I did a diorama of Brynmawr Bus Station. Made street lamps out of Casper (my diabetic cat) used syringes and a white or yellow LED. Working on internal illumination of buses using Scalextric track and pickups.
The great thing about running the LED's at a lower brightness is they will last a lot longer, and use a lot less power. LED's are get more efficient with the less power pushed through them :). Thanks for the great videos. I am just starting in model railway and I am enjoying your how-to style videos.
Brill! Love your track detail also. Our railways are personal to ourselves, we have our memories that are just ours, which we love to see in a picture, our picture being our model. Its your passion to share that is so rich, as you enthuse us along with you.
Charlie, this is a point I'd not thought about at all. I'd always had buffer stops on the sidings as a child bit never even considered stop lights. Thanks for explaining about the resistors too. I'm wanting to get more into wiring and electronics. Cheers, Edward
Just love your videos Charlie. I don't have a layout of my own but, I love to see how all these little clever bespoke things are done - and you do it really well! :)
Thanks Charlie, another nugget stored away for use after the wall demolishing is done (two weeks to go!) and I can start working on the new layout. Great video as always.
I have watched many of your series and have enjoyed them all.You have given me many good ideas I am building my layout in roughly the same configuration but in N scale. Please keep them coming!
Just stumbled over your channel ... and well what can i say... its absolutely brilliant .... i'm just starting my own attic layout and i'm delighted to have found this channel ... some brilliant tips tricks ideas etc ... plenty of hours of watching and learning ahead.. thankyou and keep them coming all the best.... tony carrington..leicester..

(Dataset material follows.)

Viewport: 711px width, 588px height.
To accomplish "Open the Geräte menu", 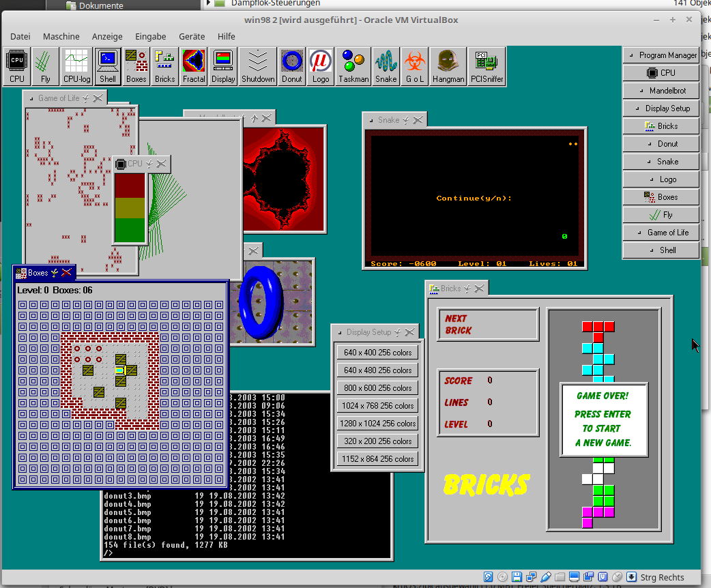I will tap(192, 36).
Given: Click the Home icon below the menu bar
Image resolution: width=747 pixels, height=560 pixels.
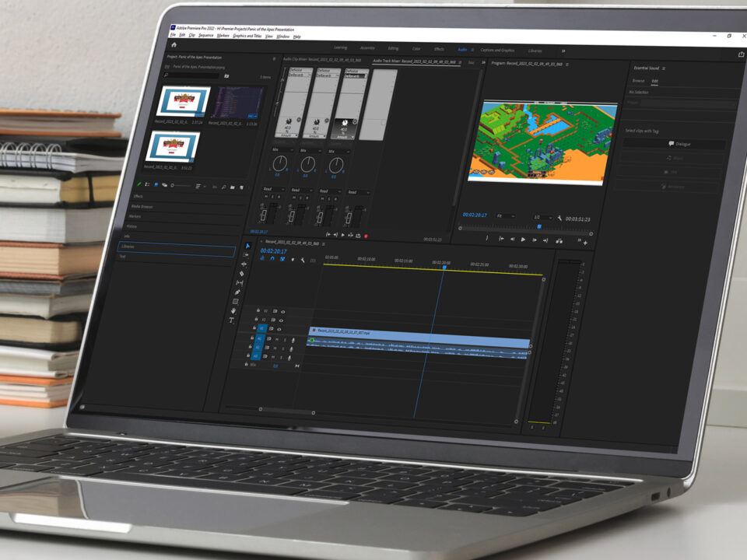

Hi Charlie, I have these type on my buffer lights, both Peco and DCC Concepts and are great, like you say, it’s my first go to look, whenever I have power loss of a loco for any reason, I look straight at my buffer stops. Great UA-cam thumbs up by me!
Hi Charlie. I've seen these before and thought they were an interesting product, so thanks for covering them. I was just about to mention the block detection issue...glad you covered it 🙂
Thanks for sharing this. I'm waiting on delivery of those buffer stops, and looking at what to do for lighting. That single light looks much more in keeping, and adding a resistor does dim it down nicely. Iain
Great how to Video Charlie those Gaugemaster buffer stop lamps look a excellent product and so easy to fit, Pity they dont do any other types like say a old fashion oil lamp. Totally agree with you about personalising products to put on your model railway like the last comment said it makes it more your own creation. Keep up the good work .Cheers ... Pete
Glad you had trouble with the packet!! I bought a Gauge Master "N gauge buffer stop" with light but the buffer was actually OO gauge and the light was N-gauge. Bit of a mixup at the factory, methinks.
Excellent video Charlie, I do like the way you make the layout you'r own. Iv'e bought Metcalf kits and they look great ,easy to put together, but I prefer to build download kits, print, cut and put together. They don't look as good and harder to make, but I made them myself.Cheers John.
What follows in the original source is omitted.